President Raisi has been invited to Riyadh by King Salman after Eid. Could we have imagined such a thing two years ago?
And don’t forget, the mediation -- though led by China -- is guaranteed implicitly by both China AND Russia. That means a lot. Yet Americans may miss the most important part of this agreement: the changing regional roles of both Saudi Arabia and Iran. Some months of smoothly integrated diplomacy not only showed both parties to be “skilful actors”, but also creative ones who know how to do ‘the hard lift’ of real diplomacy. As one leading neo-conservative US commentator acknowledged, “as frustrating as it may be, there is a method to US partners’ madness”.
Big changes then, triggered by the China-Russia rapprochement: Russian fighter jets regularly overfly America’s al-Tanf military base on the borders with Jordan and Syria, which hosts a small town of American-trained ‘insurgency’ forces.
That, and the frequent militia rocket attacks on American bases in north-east Syria, both signal that America faces ‘Time’s Up’ in respect to their Syria deployment.
“There was a time when all roads passed through Washington”, Trita Parsi has noted,
“But over the years, as America’s foreign policy became more militarized and as sustaining the so-called rules-based order increasingly meant that the United States put itself above all rules, America appears to have given up on the virtues of honest peace-making: We deliberately chose a different path. America prides itself on not being an impartial mediator”.
“We abhor neutrality. We strive to take sides in order to be “on the right side of history” since we view statecraft as a cosmic battle between good and evil, rather than the pragmatic management of conflict where peace inevitably comes at the expense of some justice…
“But just as America has changed, so has the world. Elsewhere, ‘Marvel movie logic’ is seen for what it is: Fairy tales where the simplicity of good versus evil leaves no space for compromise or coexistence. Few have the luxury of pretending to live in such fantasy worlds”.
Now, the region collectively has decided to ‘move on’. It can see that the world is on the cusp of a new era. Washington may derive satisfaction by presenting these changes as if this is some form of Henry Kissinger ‘triangulation’ (as David Ignatius suggests): “The Saudis now balancing their security by playing off the U.S. against China”.

» RECORD EXTRACTS

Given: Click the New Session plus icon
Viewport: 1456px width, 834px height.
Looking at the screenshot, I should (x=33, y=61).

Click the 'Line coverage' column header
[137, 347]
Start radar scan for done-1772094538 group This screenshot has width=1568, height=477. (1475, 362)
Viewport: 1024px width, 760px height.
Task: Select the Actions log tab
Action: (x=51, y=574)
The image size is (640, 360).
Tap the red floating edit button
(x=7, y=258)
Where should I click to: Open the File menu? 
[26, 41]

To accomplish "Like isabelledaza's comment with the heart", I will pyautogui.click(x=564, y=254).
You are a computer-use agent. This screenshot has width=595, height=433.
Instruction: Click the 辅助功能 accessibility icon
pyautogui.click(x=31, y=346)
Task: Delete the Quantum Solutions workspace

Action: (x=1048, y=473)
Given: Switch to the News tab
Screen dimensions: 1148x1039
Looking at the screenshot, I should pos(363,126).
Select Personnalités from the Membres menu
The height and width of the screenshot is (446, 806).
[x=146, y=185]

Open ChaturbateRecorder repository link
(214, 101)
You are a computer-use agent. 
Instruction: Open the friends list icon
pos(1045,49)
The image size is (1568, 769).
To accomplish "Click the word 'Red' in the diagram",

» EXERCISE BRIEF
Print the whole commentary on Saudi-Iranian diplomacy word for word. The entries have nothing to do with the commentary on Saudi-Iranian diplomacy.

» ANSWER TO THE EXERCISE
President Raisi has been invited to Riyadh by King Salman after Eid. Could we have imagined such a thing two years ago?
And don’t forget, the mediation -- though led by China -- is guaranteed implicitly by both China AND Russia. That means a lot. Yet Americans may miss the most important part of this agreement: the changing regional roles of both Saudi Arabia and Iran. Some months of smoothly integrated diplomacy not only showed both parties to be “skilful actors”, but also creative ones who know how to do ‘the hard lift’ of real diplomacy. As one leading neo-conservative US commentator acknowledged, “as frustrating as it may be, there is a method to US partners’ madness”.
Big changes then, triggered by the China-Russia rapprochement: Russian fighter jets regularly overfly America’s al-Tanf military base on the borders with Jordan and Syria, which hosts a small town of American-trained ‘insurgency’ forces.
That, and the frequent militia rocket attacks on American bases in north-east Syria, both signal that America faces ‘Time’s Up’ in respect to their Syria deployment.
“There was a time when all roads passed through Washington”, Trita Parsi has noted,
“But over the years, as America’s foreign policy became more militarized and as sustaining the so-called rules-based order increasingly meant that the United States put itself above all rules, America appears to have given up on the virtues of honest peace-making: We deliberately chose a different path. America prides itself on not being an impartial mediator”.
“We abhor neutrality. We strive to take sides in order to be “on the right side of history” since we view statecraft as a cosmic battle between good and evil, rather than the pragmatic management of conflict where peace inevitably comes at the expense of some justice…
“But just as America has changed, so has the world. Elsewhere, ‘Marvel movie logic’ is seen for what it is: Fairy tales where the simplicity of good versus evil leaves no space for compromise or coexistence. Few have the luxury of pretending to live in such fantasy worlds”.
Now, the region collectively has decided to ‘move on’. It can see that the world is on the cusp of a new era. Washington may derive satisfaction by presenting these changes as if this is some form of Henry Kissinger ‘triangulation’ (as David Ignatius suggests): “The Saudis now balancing their security by playing off the U.S. against China”.